So what am I getting at? The bigger issue last week was the offense. More than 50 percent three-and-outs did the defense no favors. Growing pains persist, and that is to be expected, but the overall production seems to be lessening from week to week.

The only consistent performer is Braxton Miller, but then maybe that shouldn’t be a surprise, either. That’s another theme carried over from last season, isn’t it? And there is no getting around the fact the wide receivers had a long way to go – as did the offensive line. Mix in injuries to the top two running backs on the team and a bunch of staff members getting used to each other from week to week, and there is a definite formula for disfunction in the short term.

I guess that means the real No. 1 lesson of last week – maybe of the season so far – is that ineligibility for the postseason isn’t necessarily a big deal for this team because it just isn’t ready for prime time.

What we can expect to learn this week: The mettle of a bunch of the Buckeyes – not to mention Michigan State.

Both teams have shown some obvious warts so far this season, but I still think – as do Associated Press pollsters, apparently – these are the two best teams in the conference. No, that does not say a lot for the state of the Big Ten, but then you probably already knew that.

While Ohio State is still trying to figure out what it wants to be on defense, Michigan State has no doubts there. Head coach Mark Dantonio’s front seven is just plain nasty, not to mention deep. It was young and talented last year. Now it is talented and seasoned.

The Spartan defense overwhelmed the Buckeyes in the Horseshoe in 2011, but that was more than just physical. The Spartans took advantage of an Ohio State offense that was limited in both experience and imagination with Miller starting only his second game at quarterback.

This Ohio State offensive line has looked better so far than the disappointing 2011 unit, but it has not faced a challenge anything like this either in terms of physical ability or fanciness of scheme.

For all the questions surrounding the Ohio State defense, Michigan State’s offense hasn’t been far from a disaster so far this season. The passing game looks a lot like a group that lost literally everyone that played a significant role last season, and the offensive line isn’t good enough to overcome that despite the presence of stud tailback Le’Veon Bell.

I can’t see how this will be anything but an ugly game. If there are fireworks on offense, they will probably have to come from big busted plays because I don’t see either team executing successfully on a consistent basis.

Both offensive lines will have their hands full, and Michigan State will challenge Ohio State’s young and improving wide receivers with tight coverage in all likelihood.
Yards will be at a premium, but only if Ohio State shores up its tackling issues.
Can that be done in a week? I guess we’ll find out soon enough.

────

» **WRITTEN TASKS**:
**a.** According to the column on the Ohio State–Michigan State game, who is Michigan State's head coach?
**b.** Carry on the column previewing the Ohio State–Michigan State game, starting after its final sentence.

» **PROVIDED MATERIAL**:
────

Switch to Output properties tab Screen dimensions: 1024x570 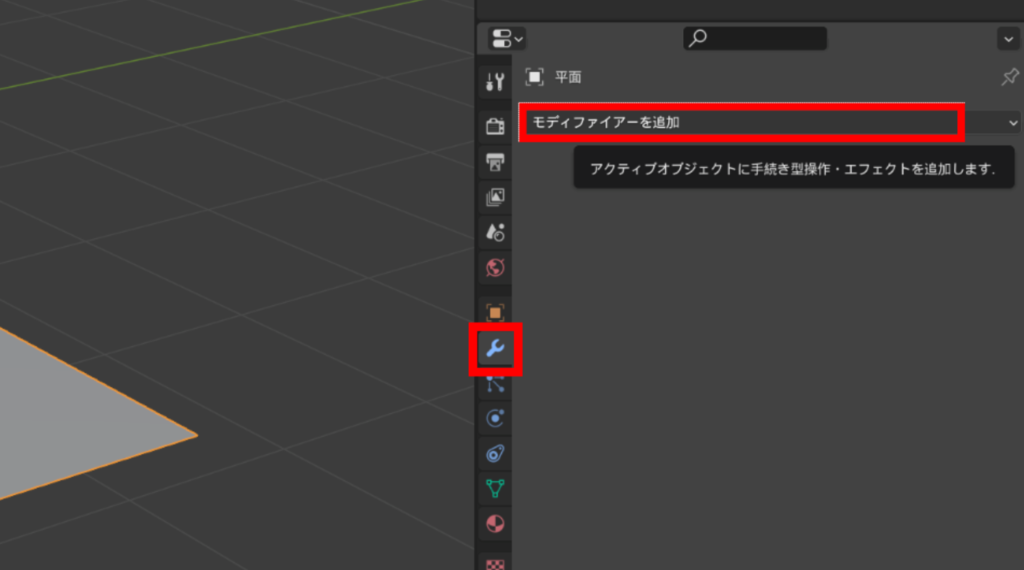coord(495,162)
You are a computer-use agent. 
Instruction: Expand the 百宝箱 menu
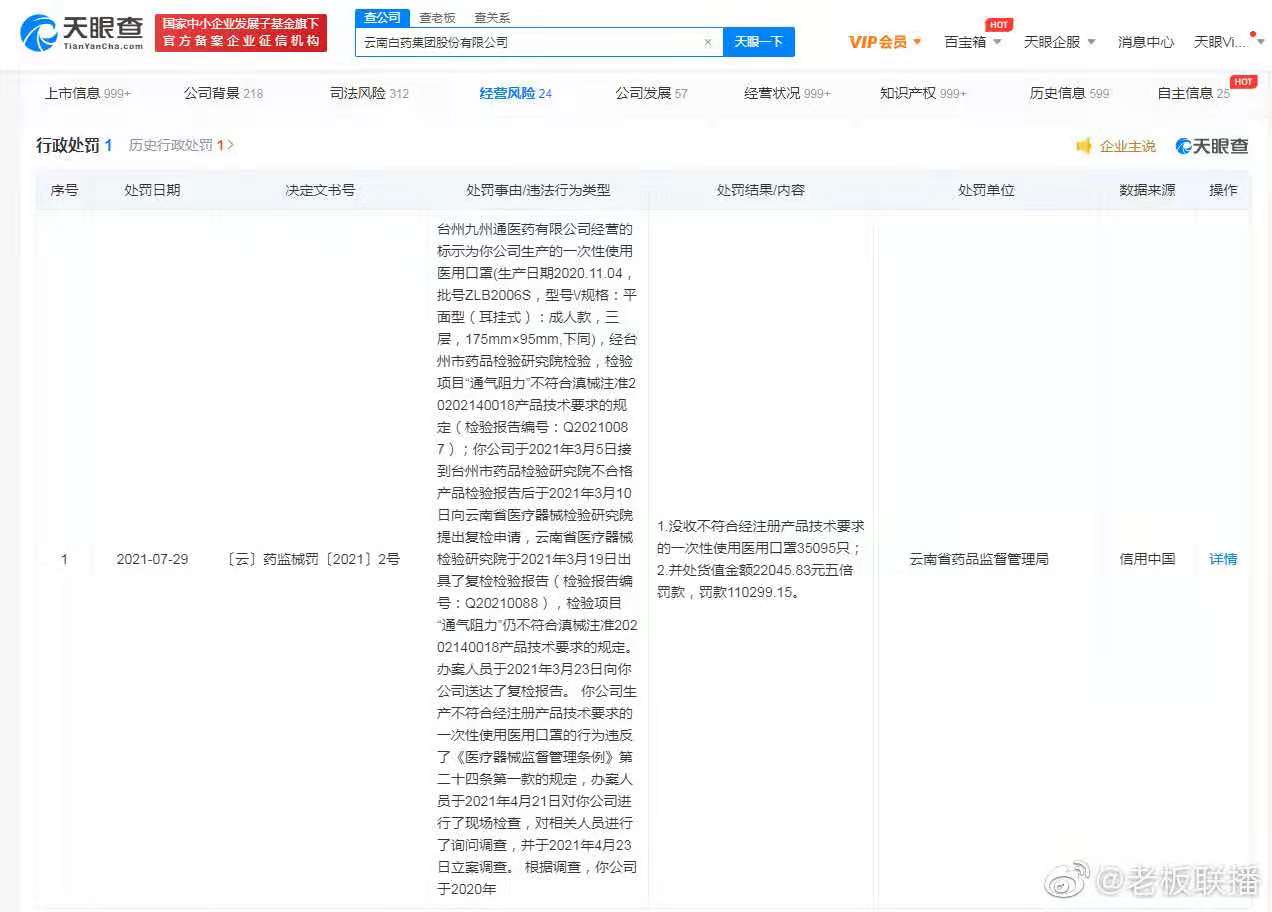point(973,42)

────

» **TASK RESPONSES**:
**a.** Mark Dantonio.

**b.**
Big Ten Thoughts: At least that was the last Ground Hog Day for the league this year. Multiple Big Ten teams won’t get the chance to fail out of conference again until New Year’s Day, so at least that’s something Jim Delany can hang his hat on while trying to ignore the fact he expanded his league without a real good reason as long as Notre Dame wasn’t coming to the party.

Of course it’s ironic the Fighting Irish have played a large role on the field this season, too, in exposing the many flaws both Michigan State and Michigan have. Not only that, their more-closely-contested win over Purdue three weeks ago might just serve as proof the Boilermakers are no pushover this season.

The interesting thing about the pre-conference season in the Big Ten is that almost no one expected to be in the race appears to have fixed any of the problems that came up during the offseason. By that I mean it seems everyone who was any good who graduated or went pro after 2011 has yet to be replaced in 2012.

Michigan has no new Mike Martin or David Molk, yet. Wisconsin has no quarterback. Michigan State has no passing game at all.

Some flaws are back from last season, too. Denard Robinson still can’t drop back and find open receivers (on his team) consistently. Michigan State still can’t block. Nebraska still isn’t Nebraska on defense.

There are some improvements, the most noticeable being Nebraska looks better on offense with a more efficient Taylor Martinez. The Wisconsin defense has kept the Badgers in games when it might have faltered a year ago.

How will it all shake out over the next nine weeks? That’s anybody’s guess, but I am betting there will be some fun games, especially with Minnesota, Northwestern and Purdue showing some signs of being dangerous (but for who knows how long?).

Don’t expect much love from the outside (though ironically College GameDay will be in Big Ten country for the beginning of conference season) for the rest of this season, but then again you’re probably used to that.